Requirement:
In the material below, find the line with "This screenshot has width=820, height=681." and the line with "the 提交 submit". Output exactly those two lines and all lines between them, leaving out pictures.

Data records:
..........

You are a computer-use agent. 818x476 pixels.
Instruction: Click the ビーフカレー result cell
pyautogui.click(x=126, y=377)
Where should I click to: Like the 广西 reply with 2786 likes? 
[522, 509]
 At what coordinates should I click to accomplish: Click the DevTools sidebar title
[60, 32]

..........

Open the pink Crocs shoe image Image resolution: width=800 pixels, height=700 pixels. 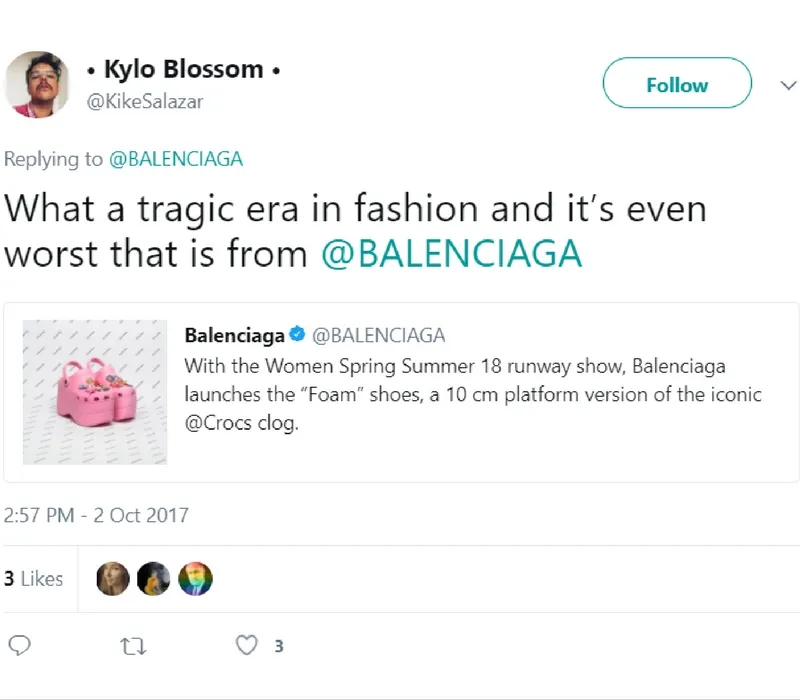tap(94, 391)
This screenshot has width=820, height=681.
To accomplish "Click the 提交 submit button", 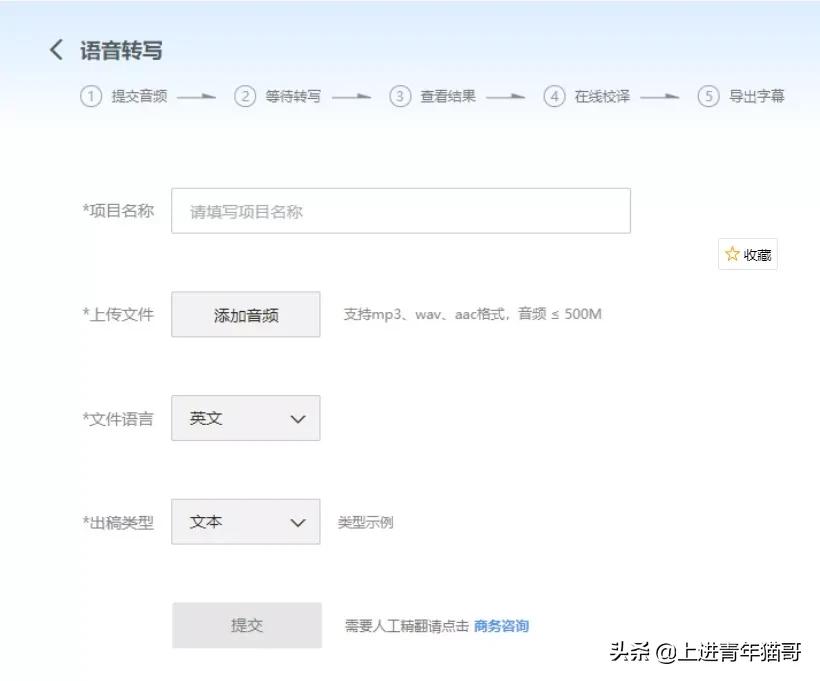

..........

Solution to this problem:
This screenshot has width=820, height=681.
To accomplish "Click the 提交 submit button", 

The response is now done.